Laing liga a produção de Warhol à sua vida introspectiva e solitária em
meio à multidão. Desde 1960, por meio de filmadoras, máquinas polaroides,
gravadores de som, ele criou muito de sua arte. Especialmente nos anos 1980,
não era possível vê-lo numa festa sem um ou mais desses aparelhos. Warhol
estava sempre atrás de uma dessas máquinas, nunca se expondo sem a
proteção delas. Ao mesmo tempo, os filmes, foots e sons eram formas de
capturar as pessoas sem que elas, como produto, pudessem lhe causar algum
mal, “um estratagema de enorme apelo à solidão, vindo de alguém cujo medo
da rejeição era quase tão intenso quanto seu desejo por intimidade”.
Meu intento ao narrar um pouco de Kubrick ou de Warhol não é reforçar
um mito. Há uma falácia, perigosa em certo sentido, que insiste na ideia do
gênio solitário. Nas artes e nas ciências, ninguém cria totalmente sozinho ou
a partir do nada. Muita gente imagina Michelangelo solitário, em silêncio,
pintando a Capela Sistina, ou Leonardo em seu ateliê criando mais uma obraprima.

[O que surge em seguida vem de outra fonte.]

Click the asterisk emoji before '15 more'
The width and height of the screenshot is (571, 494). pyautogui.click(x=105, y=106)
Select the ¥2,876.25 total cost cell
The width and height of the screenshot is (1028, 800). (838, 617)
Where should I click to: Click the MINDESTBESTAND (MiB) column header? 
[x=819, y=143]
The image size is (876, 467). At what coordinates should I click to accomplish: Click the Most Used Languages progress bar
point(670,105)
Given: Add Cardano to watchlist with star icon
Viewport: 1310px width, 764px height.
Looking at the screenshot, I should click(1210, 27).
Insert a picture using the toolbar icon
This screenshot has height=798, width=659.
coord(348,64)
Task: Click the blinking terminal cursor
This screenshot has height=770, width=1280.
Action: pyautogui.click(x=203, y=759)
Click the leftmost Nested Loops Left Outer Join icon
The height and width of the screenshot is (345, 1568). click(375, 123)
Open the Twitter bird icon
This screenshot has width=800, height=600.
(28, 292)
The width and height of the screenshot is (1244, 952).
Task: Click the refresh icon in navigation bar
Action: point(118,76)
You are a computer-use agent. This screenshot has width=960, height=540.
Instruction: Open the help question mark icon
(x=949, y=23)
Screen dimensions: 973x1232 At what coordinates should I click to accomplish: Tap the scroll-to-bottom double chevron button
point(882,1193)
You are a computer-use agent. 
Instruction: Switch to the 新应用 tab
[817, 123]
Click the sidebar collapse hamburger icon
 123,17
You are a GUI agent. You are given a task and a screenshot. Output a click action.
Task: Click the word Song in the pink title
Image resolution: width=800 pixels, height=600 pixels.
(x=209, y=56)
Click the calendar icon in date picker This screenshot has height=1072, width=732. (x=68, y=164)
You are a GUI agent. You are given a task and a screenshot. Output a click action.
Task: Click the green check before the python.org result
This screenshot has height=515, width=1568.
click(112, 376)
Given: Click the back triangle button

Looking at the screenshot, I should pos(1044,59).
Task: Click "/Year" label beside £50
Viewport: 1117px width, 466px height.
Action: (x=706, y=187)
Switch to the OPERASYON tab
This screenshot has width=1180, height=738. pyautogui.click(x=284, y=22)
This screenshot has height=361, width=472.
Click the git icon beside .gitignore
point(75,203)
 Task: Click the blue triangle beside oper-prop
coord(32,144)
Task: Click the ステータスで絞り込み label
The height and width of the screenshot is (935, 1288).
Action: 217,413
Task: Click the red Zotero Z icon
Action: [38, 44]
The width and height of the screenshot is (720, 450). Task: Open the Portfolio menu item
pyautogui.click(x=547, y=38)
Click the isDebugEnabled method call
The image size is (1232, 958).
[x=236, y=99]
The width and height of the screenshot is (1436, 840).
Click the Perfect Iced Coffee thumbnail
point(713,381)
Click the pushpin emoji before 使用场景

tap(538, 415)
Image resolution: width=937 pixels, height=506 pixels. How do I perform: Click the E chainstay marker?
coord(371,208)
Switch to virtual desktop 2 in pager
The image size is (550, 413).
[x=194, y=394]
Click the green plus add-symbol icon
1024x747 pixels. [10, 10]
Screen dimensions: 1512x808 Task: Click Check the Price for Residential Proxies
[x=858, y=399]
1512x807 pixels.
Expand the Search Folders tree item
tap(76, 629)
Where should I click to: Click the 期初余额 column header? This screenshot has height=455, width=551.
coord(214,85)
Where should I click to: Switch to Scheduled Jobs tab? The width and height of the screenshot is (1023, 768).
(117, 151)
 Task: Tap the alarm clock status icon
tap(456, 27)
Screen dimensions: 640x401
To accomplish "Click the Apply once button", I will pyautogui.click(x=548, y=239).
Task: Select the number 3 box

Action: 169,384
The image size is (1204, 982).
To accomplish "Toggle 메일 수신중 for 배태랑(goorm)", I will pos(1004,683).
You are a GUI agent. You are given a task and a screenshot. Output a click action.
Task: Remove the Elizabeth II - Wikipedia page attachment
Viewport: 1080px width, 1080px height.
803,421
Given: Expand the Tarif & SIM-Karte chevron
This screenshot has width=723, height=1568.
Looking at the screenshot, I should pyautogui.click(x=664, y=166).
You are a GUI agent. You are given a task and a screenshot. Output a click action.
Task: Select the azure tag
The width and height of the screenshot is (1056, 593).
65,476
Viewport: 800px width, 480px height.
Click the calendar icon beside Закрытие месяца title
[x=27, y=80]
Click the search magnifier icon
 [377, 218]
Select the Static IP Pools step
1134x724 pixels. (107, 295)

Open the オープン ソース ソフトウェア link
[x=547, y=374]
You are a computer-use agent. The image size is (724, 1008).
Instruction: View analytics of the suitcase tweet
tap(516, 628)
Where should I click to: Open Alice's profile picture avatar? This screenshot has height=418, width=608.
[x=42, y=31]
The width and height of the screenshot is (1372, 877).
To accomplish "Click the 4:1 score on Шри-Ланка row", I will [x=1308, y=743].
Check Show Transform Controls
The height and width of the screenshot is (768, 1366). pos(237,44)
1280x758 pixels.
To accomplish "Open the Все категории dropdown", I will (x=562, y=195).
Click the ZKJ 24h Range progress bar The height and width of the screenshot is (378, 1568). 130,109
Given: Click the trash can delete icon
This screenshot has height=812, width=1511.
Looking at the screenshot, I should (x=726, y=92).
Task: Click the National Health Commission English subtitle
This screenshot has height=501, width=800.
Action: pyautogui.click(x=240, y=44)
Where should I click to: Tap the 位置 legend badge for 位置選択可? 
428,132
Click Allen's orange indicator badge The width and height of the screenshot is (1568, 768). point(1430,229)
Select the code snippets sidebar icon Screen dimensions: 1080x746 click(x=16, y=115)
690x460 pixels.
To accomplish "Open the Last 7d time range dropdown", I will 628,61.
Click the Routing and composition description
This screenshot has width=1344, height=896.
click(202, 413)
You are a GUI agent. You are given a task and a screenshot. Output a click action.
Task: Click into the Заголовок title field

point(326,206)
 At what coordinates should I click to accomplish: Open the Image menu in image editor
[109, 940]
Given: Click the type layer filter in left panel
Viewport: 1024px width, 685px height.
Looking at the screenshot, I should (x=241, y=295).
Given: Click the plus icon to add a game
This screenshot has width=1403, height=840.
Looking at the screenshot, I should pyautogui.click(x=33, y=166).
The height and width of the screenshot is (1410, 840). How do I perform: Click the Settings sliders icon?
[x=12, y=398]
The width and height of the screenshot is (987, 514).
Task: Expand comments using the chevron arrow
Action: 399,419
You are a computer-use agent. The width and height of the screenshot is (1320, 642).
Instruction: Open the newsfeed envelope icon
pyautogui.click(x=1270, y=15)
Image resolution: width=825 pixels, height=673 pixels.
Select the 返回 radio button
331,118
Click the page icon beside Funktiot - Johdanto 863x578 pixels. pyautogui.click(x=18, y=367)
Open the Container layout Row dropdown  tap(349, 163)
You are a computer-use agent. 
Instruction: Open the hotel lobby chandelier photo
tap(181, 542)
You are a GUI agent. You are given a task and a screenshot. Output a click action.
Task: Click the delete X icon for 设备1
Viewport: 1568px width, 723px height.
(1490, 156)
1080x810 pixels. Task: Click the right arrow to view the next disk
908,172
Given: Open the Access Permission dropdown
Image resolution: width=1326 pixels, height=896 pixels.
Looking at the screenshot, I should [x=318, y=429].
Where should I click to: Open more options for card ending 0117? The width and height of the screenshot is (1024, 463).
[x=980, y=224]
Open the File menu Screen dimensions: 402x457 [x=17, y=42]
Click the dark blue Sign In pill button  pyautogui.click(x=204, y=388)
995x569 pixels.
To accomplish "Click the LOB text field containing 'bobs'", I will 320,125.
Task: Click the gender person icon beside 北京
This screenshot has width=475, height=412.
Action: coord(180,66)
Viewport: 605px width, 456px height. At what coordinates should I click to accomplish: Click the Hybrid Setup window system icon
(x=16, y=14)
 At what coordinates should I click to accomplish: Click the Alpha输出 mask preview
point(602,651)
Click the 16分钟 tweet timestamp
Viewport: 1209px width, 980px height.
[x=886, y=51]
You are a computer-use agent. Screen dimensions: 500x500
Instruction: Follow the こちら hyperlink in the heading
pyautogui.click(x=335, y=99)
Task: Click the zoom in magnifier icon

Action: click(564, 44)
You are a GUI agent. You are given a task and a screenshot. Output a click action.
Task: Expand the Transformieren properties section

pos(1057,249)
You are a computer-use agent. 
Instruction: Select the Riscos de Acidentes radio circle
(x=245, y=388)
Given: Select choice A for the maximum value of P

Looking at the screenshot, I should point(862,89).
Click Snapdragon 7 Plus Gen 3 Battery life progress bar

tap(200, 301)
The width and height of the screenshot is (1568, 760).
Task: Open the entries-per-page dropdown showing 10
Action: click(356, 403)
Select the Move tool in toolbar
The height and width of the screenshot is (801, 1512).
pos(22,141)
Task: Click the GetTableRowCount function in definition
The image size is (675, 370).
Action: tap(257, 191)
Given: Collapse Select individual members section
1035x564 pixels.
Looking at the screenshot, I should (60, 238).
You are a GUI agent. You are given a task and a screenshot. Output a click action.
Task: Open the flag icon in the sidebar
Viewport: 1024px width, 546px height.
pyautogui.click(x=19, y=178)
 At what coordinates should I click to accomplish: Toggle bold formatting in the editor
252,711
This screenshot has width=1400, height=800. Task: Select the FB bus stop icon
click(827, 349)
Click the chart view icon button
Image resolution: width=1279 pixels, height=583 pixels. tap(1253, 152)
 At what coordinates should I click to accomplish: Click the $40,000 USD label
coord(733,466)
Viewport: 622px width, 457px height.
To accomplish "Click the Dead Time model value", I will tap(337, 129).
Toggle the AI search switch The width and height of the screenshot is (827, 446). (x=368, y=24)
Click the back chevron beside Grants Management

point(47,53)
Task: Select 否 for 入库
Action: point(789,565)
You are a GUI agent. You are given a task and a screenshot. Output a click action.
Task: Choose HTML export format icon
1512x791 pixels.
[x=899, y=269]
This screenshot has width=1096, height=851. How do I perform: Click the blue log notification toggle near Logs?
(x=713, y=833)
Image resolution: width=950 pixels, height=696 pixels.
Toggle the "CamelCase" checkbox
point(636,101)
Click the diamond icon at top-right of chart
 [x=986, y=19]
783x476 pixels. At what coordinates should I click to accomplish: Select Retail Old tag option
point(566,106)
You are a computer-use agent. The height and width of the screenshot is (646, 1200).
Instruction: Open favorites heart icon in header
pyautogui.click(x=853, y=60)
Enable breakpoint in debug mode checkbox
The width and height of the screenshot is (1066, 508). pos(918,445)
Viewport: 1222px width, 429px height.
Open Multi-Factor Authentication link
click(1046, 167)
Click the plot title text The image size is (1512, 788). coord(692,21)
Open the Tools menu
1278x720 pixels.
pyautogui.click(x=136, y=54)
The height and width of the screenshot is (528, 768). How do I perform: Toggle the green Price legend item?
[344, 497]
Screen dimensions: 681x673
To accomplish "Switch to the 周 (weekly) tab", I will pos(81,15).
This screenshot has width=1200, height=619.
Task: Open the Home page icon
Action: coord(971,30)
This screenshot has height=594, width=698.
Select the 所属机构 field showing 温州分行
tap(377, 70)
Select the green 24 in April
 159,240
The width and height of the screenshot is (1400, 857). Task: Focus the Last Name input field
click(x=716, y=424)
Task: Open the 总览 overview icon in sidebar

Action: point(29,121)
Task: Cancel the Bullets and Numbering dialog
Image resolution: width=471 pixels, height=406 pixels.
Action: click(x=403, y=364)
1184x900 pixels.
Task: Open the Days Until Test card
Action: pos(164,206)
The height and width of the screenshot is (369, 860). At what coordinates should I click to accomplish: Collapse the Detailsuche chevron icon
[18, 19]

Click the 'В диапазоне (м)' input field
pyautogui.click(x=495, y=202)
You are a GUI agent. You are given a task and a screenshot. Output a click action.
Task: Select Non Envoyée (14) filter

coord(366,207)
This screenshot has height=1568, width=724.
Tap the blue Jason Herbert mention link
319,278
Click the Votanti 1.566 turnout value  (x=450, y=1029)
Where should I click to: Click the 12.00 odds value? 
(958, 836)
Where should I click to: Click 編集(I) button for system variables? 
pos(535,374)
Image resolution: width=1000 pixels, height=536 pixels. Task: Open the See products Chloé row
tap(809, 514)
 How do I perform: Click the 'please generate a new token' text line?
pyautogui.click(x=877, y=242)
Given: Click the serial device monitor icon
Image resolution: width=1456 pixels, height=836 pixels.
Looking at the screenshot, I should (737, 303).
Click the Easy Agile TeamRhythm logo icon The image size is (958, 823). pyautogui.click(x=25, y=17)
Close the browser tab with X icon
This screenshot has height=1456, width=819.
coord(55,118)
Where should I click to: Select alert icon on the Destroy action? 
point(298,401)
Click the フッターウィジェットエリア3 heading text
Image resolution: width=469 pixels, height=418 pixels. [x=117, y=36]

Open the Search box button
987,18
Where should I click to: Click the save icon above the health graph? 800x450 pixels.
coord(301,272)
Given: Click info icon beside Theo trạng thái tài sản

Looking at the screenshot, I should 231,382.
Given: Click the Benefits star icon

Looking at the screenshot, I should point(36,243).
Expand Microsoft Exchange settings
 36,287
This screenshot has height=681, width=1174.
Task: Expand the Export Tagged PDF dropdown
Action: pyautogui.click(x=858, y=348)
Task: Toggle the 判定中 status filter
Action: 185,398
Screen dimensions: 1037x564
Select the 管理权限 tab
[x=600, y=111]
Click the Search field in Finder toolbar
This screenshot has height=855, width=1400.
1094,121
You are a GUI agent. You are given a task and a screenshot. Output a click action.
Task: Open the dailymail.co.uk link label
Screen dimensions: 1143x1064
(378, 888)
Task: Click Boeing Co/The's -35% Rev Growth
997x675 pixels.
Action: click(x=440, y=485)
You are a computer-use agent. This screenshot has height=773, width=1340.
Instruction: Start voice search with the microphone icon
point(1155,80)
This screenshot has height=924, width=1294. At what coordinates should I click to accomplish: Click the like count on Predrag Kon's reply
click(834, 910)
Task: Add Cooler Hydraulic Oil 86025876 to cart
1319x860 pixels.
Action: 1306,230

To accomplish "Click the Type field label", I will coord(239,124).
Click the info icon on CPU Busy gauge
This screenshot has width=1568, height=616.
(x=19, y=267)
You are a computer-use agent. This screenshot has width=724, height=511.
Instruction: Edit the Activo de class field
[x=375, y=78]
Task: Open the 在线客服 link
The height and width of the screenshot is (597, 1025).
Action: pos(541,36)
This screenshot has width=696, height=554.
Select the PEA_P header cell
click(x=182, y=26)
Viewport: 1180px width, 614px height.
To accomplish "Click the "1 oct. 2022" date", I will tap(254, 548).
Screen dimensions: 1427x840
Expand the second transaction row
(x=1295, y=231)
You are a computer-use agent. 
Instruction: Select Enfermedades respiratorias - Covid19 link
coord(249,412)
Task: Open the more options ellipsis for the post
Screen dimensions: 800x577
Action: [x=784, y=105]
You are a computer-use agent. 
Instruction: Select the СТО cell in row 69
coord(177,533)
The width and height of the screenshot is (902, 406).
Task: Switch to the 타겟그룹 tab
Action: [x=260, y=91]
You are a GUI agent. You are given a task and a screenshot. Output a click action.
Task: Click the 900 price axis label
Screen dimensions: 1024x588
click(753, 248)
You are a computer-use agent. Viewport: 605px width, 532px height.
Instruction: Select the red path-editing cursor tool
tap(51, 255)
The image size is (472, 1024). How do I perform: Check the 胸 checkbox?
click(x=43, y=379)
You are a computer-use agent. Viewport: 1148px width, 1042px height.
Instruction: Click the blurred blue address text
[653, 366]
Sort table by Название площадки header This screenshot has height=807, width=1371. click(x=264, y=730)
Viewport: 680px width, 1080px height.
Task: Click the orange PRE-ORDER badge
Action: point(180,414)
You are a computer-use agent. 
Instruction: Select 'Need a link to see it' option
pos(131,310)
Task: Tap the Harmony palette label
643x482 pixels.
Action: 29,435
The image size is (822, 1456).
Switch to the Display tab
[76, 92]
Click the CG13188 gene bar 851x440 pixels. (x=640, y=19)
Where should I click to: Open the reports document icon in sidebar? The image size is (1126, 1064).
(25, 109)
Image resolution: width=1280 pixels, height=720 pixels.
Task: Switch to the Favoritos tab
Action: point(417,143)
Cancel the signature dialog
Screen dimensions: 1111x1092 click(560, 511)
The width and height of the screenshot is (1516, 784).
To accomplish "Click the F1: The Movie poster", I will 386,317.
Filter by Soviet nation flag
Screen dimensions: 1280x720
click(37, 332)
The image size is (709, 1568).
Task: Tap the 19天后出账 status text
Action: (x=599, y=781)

A verdade está longe disso. Se o leitor ou a leitora estava prestando
atenção, desde o início falei que artistas estão ladeados de assistentes e
colaboradores o tempo todo. Mais do que isso: estudaram com alguém,
formaram outras pessoas; trocaram impressões e técnicas com outros
artistas; apropriaram-se, inspiraram-se e, até aprenderem, copiaram outros
artistas anteriores ou contemporâneos. Todo o processo de técnica, muitas
vezes o de inspiração também, envolve colaborações e o avesso da solidão.